Train 4 — Goal mode (before /swarm) (depends on Train 3 durable workers)

Issues: #3215, #3218, #891, #1976, #2058, #2029. Outcome: a persistent objective loop that survives turn boundaries, resumable + durable, with visible token/time accounting; /swarm stays gated until the substrate is real. Guidance: make goal_loop cross-turn — lift the continuation counter to durable state on the ThreadGoal store, increment usage via record_thread_goal_usage, and re-dispatch a worker turn toward the objective until decide_continuation says Stop. Bridge the three goal models (HuntState / runtime GoalState / durable ThreadGoal) onto the durable one. Add a verifier-as-judge gate before update_goal complete (#2058). Keep /swarm gated (#3218) until Train 3 lands. Sub-agent checkpoint/continue across turns (#2029).

Train 5 — Composer / steering / TUI clarity (parallel; rides along)

Issues: #3203, #3224, #2054, #3194, #3188 (DONE), #3190, #2982, #3028, #3078, #963, #2666 (telemetry seeded). Outcome: reliable queued steering + Ctrl+S; discoverable/configurable shortcuts; clear busy/free state; clickable stop/inspect affordances; word-wrap; live token throughput. Guidance: reliable queued steering + Ctrl+S send + Ctrl+Enter terminal-conflict handling (#3203/#3224); composer queued-steer state labeling with row send-now/drop/clear (#2054); helper-hint audit (#3194); a visible busy/idle indicator in the footer (#2982); click-to-act on sidebar rows + stop targets (#3028); auto-clear completed sub-agent cards with TTL (#3078); word-wrap truncation fix (#963); surface token throughput during streaming using resource_telemetry (#3190/#2666).

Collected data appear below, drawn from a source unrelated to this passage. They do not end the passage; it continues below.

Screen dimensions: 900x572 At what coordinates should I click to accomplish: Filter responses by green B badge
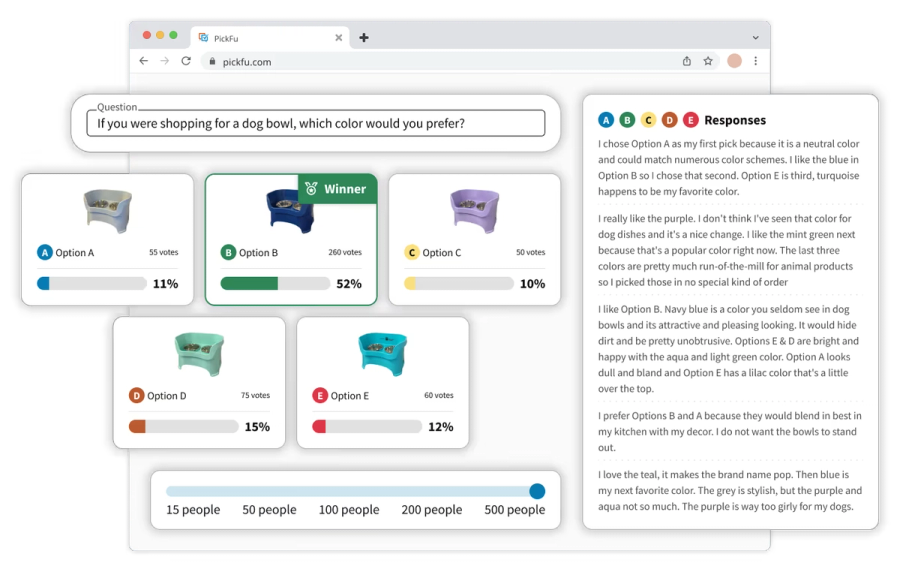point(627,120)
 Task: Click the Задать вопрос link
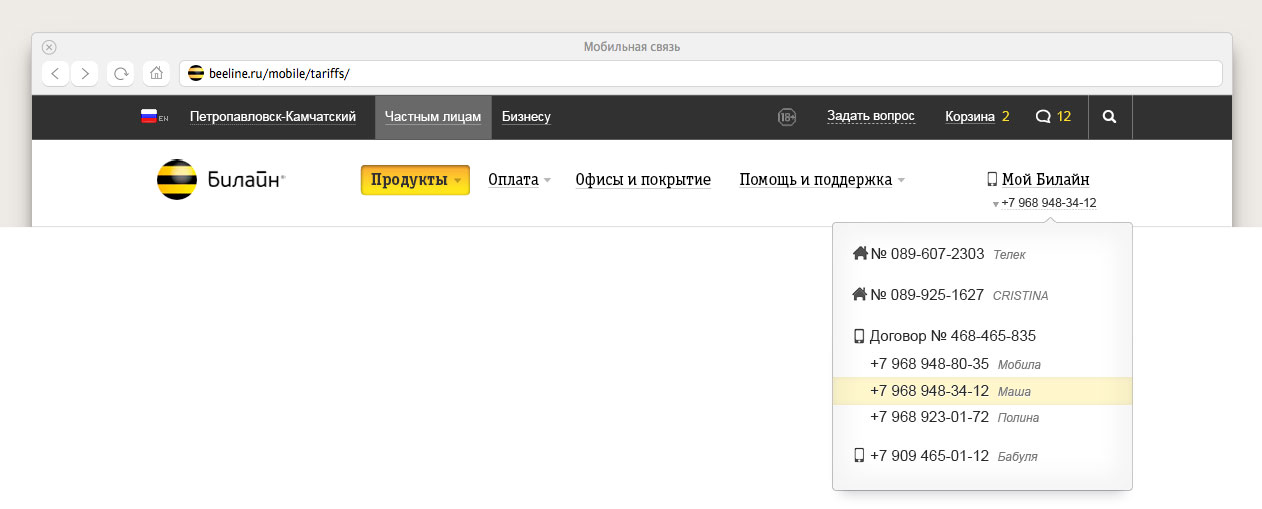(870, 116)
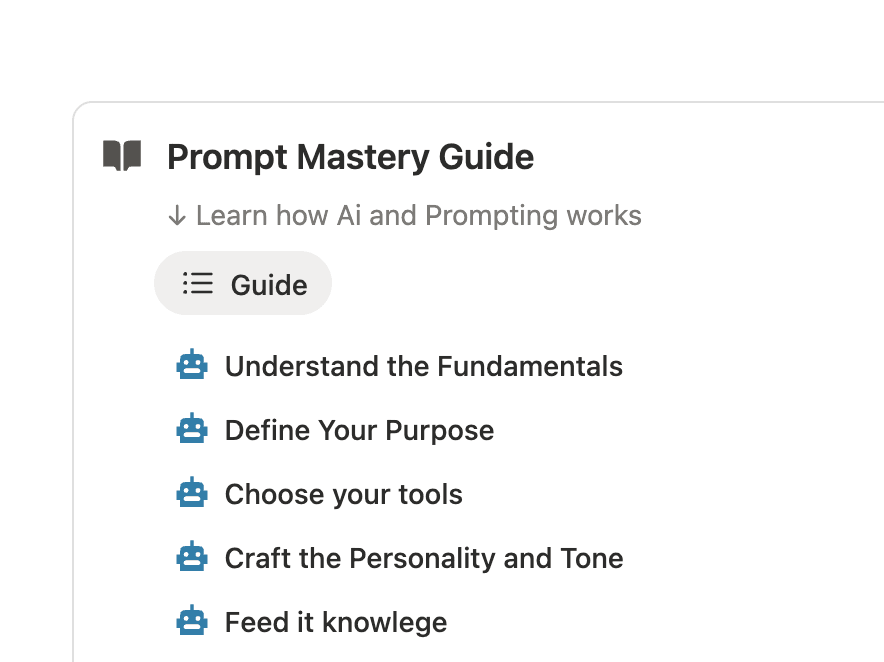Select the subtitle Learn how Ai and Prompting works

419,215
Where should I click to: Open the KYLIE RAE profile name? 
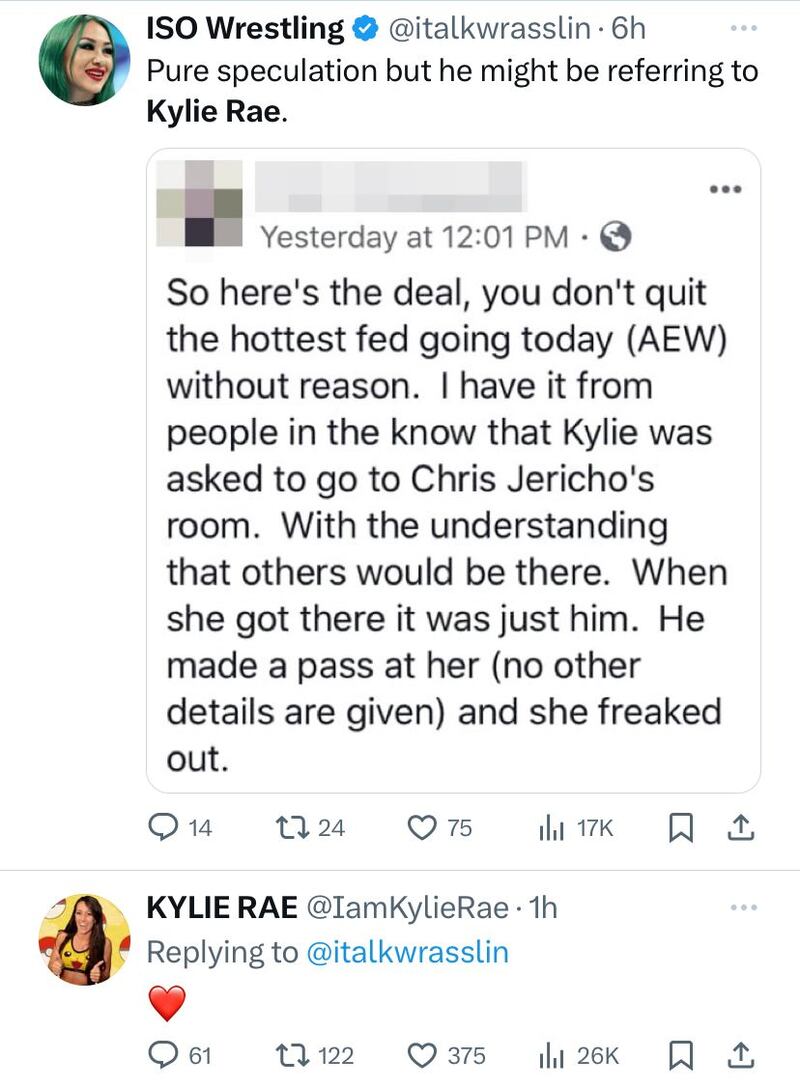[x=222, y=907]
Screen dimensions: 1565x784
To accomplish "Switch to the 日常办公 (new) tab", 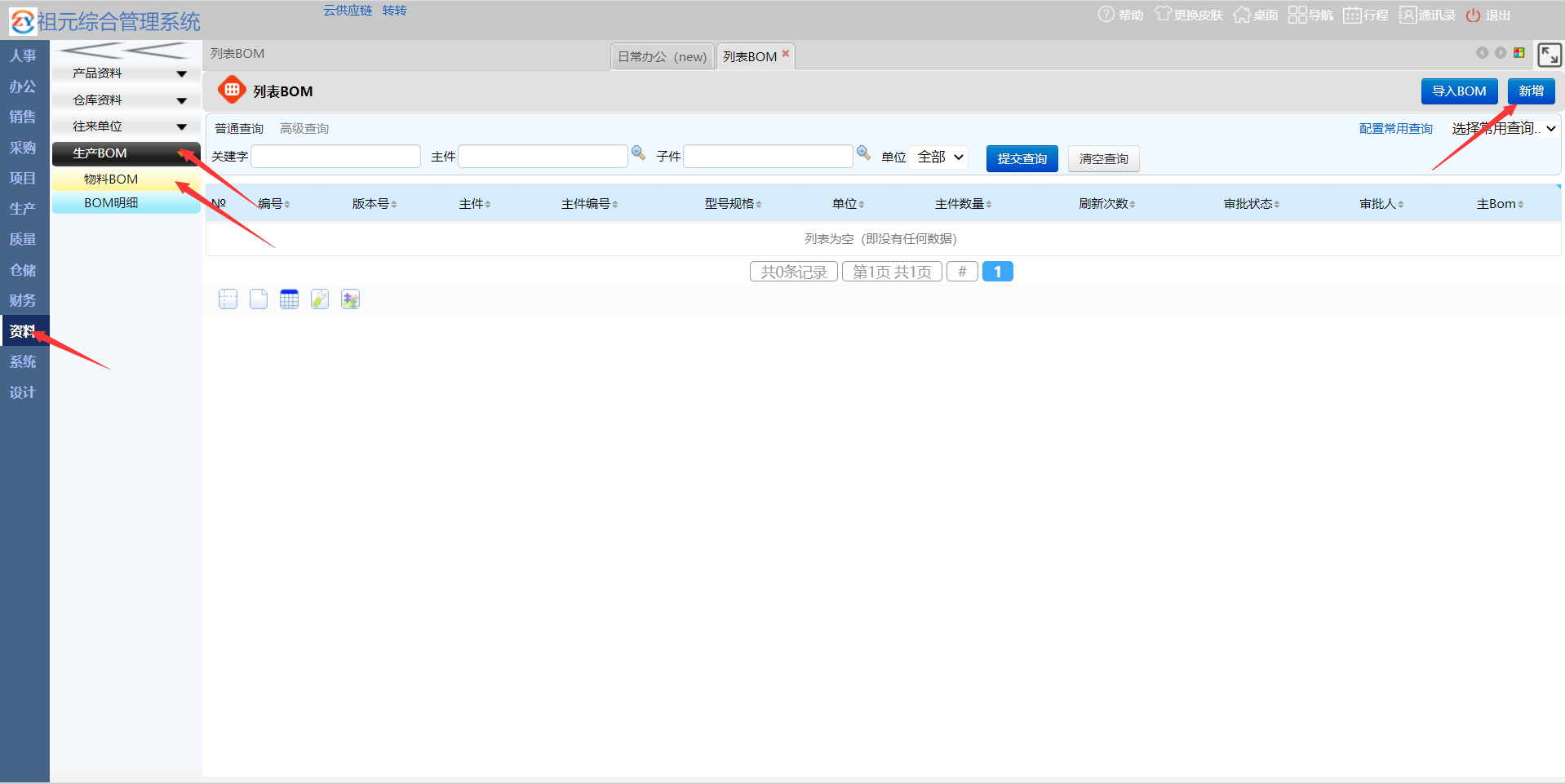I will point(662,57).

Train 6 — Distribution + release hygiene (separate hardening train)

Issues: #3207, #3208 (DONE), #2960, #2924, #2917, #1067, #3214 (DONE), #3192. Outcome: clean install/update paths; correct Linux artifact naming + glibc; branch hygiene; ACP registry submission. Guidance: Linux glibc requirement + GLIBC_2.39 not found (#3207/#1067) — build against an older glibc or document the floor; rebrand update path (deepseek update/npm) (#2960/ #2924/#2917) — extend the legacy-binary detection already in crates/cli/src/update.rs; ACP registry submission to agentclientprotocol/registry (#3192) — primarily an external PR + adapter-completeness review. branch-hygiene.sh (#3214) already shipped.